Sifting the Sands – Part 1
A beginning is a delicate time.
Whenever I approach a new design, the most difficult part is before pen ever touches paper. (Yes, I still do use paper, in addition to digital tools). No matter what I’m designing, the first part of any design needs to be an idea. Sometimes ideas come quickly, unbidden, the kind of thing that you have to scribble down before it slips out of your mind on a passing breeze. Sometime you have to work at it and keep shaking that piggy bank until some shiny change falls out.
For both of these occasions there is no greater tool than a sketchbook. I always have one on hand. If you’ve trying to choose a sketchbook, pick one that fits easily into a piece of clothing that you wear often: a jacket, a backpack or, in my case, the leg pocket of my cargo pants. The smaller, the better. Working small not only means you can work anywhere, but you can work out a lot of ideas more quickly if they’re too small for you to get lost in the details. Always carry a pen too, or your sketchbook isn’t really much use. You could draw in blood, but I wouldn’t recommend it.
I use one similar to this:

But you can pick whatever form factor and page configuration works best for you.
When I sit down to sketch I always ask myself questions which I must then answer through design. Questions like: “How does this vehicle move?”, “What does this creature eat?”, “What kind of life does this character have?” etc. Since design should always illuminate story, answering these questions visually allows the audience to connect with your creations beyond their surface appearance and makes them more believable, since the design gives them additional information that they may not even be consciously aware of. This kind of thinking needs to happen before and during the actual drawing process. Always think about these basic considerations and the forms that answer them before you work on styling. Style can always be adapted to fit whatever genre you want this design to match, but form is the structure that has to be beneath it.
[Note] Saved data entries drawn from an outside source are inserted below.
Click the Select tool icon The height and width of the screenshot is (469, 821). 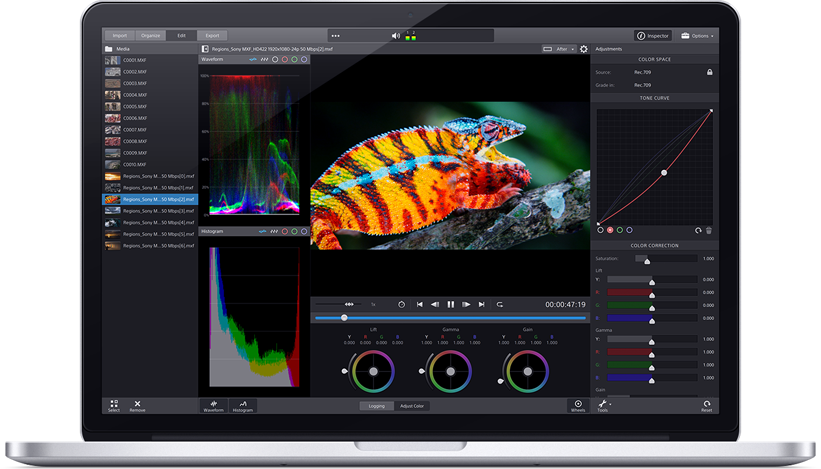click(x=113, y=403)
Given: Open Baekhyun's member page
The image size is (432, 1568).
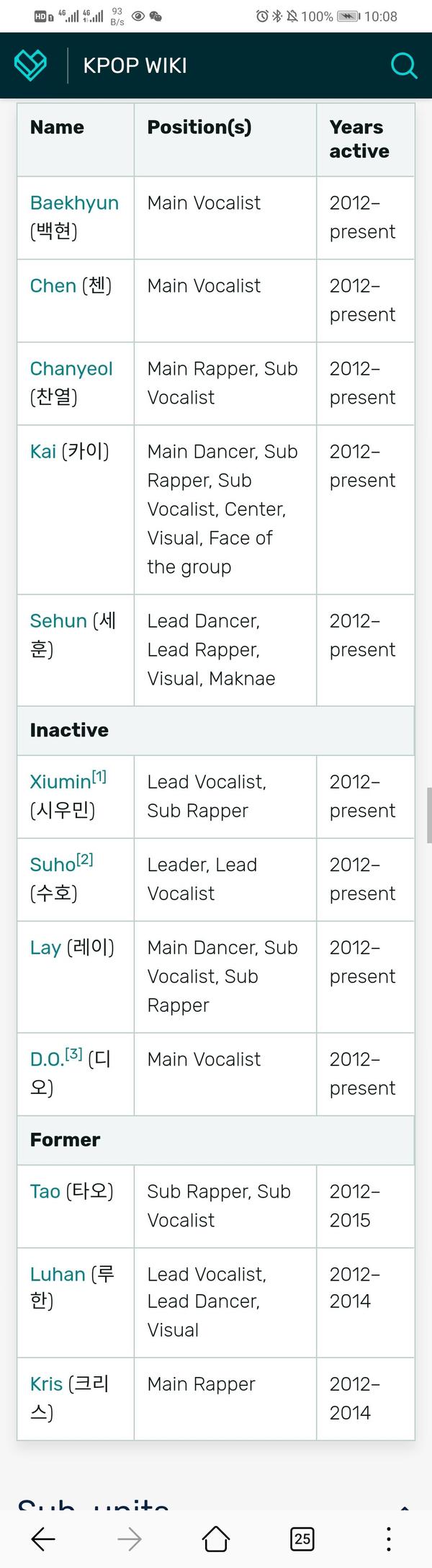Looking at the screenshot, I should coord(74,202).
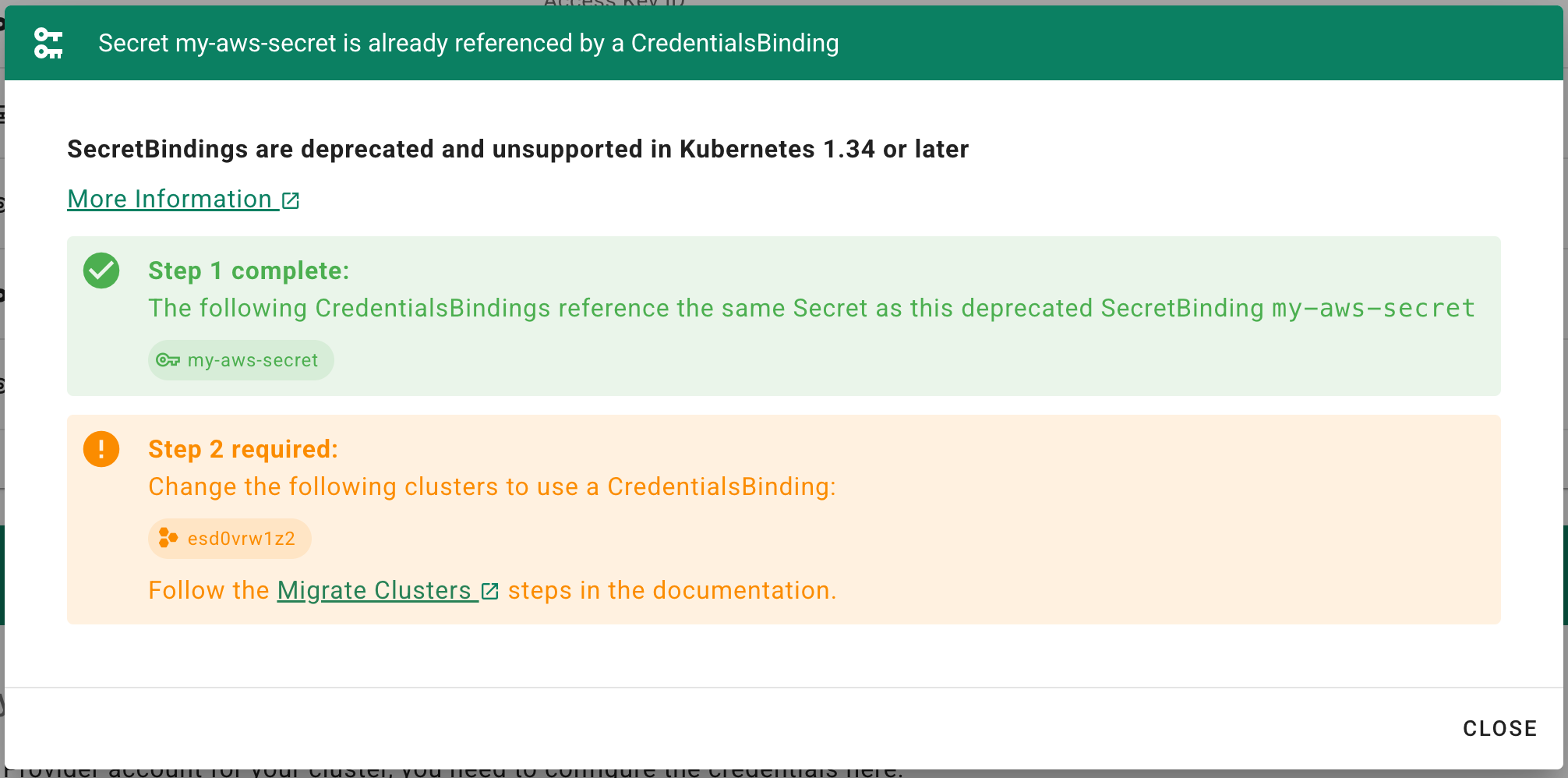Click the orange exclamation warning icon
1568x778 pixels.
(101, 449)
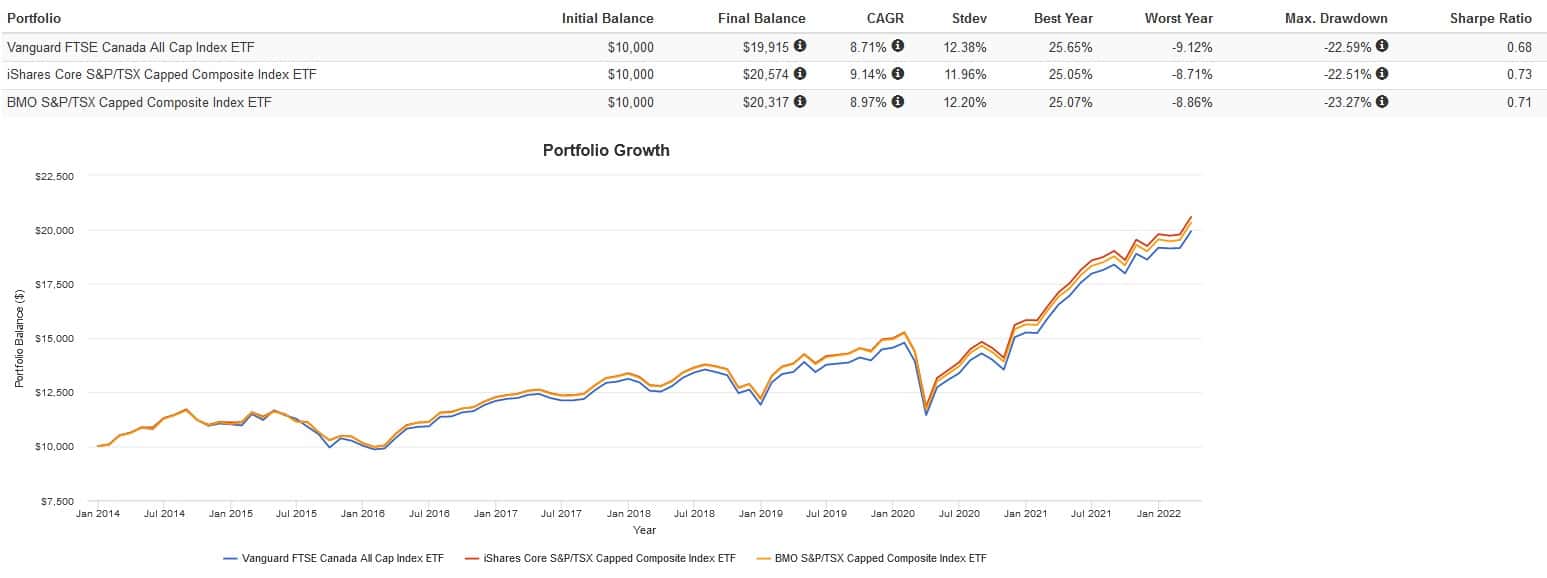Open the info icon next to the 8.97% CAGR
The image size is (1547, 578).
point(898,102)
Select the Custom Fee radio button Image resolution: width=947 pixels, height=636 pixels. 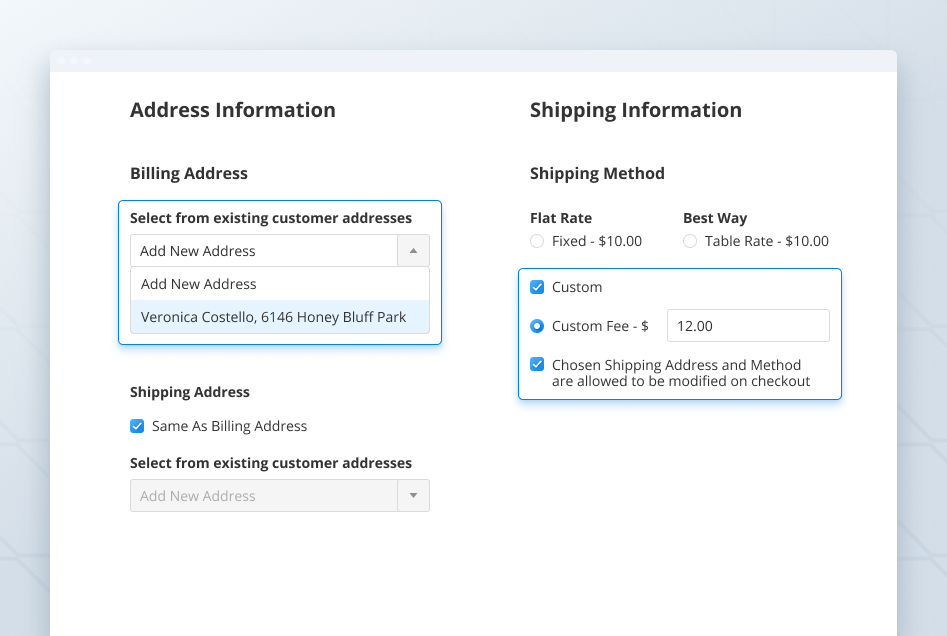(x=536, y=325)
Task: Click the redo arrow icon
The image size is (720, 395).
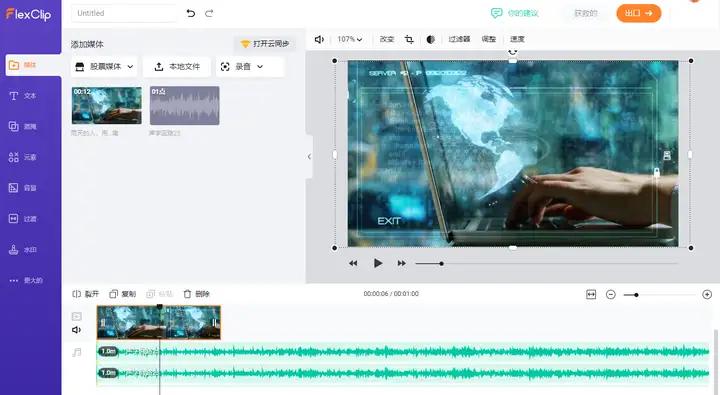Action: click(x=209, y=13)
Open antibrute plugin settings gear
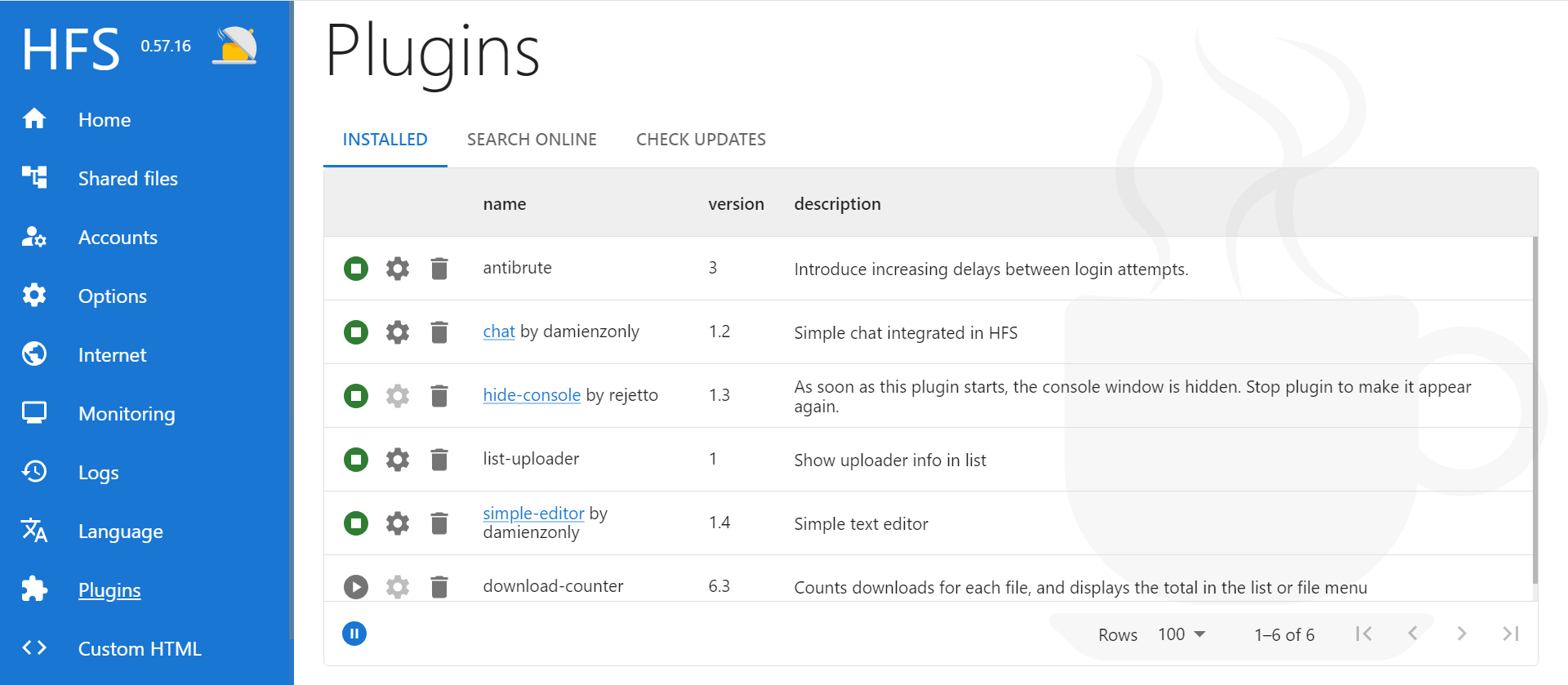The width and height of the screenshot is (1568, 685). pyautogui.click(x=398, y=269)
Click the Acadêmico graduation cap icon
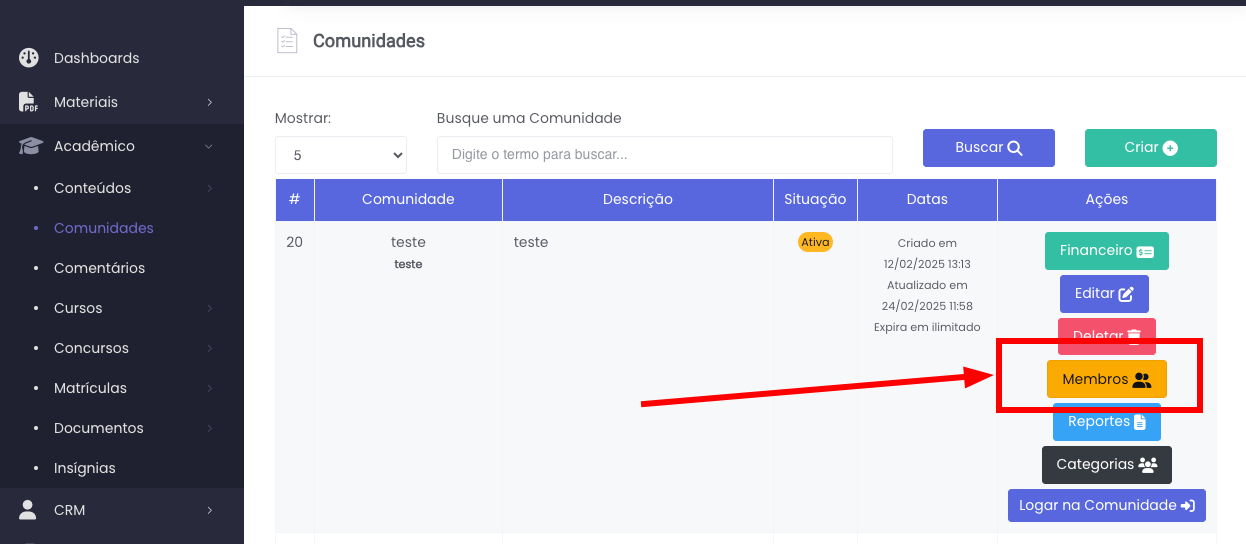Screen dimensions: 1246x544 pos(30,146)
The freedom of filling a book with small “thumbnail” sketches is that you can explore and iterate ideas very quickly in order to pick a direction in which to focus your efforts. This is the result:

Not all of what you produce is going to make the cut. This page contains many alternate designs which were abandoned for various reasons and some ideas that are not yet fully developed. Never throw any of this stuff away, often looking back at pages like these will help spur new ideas and remind you of things you’ve already tried.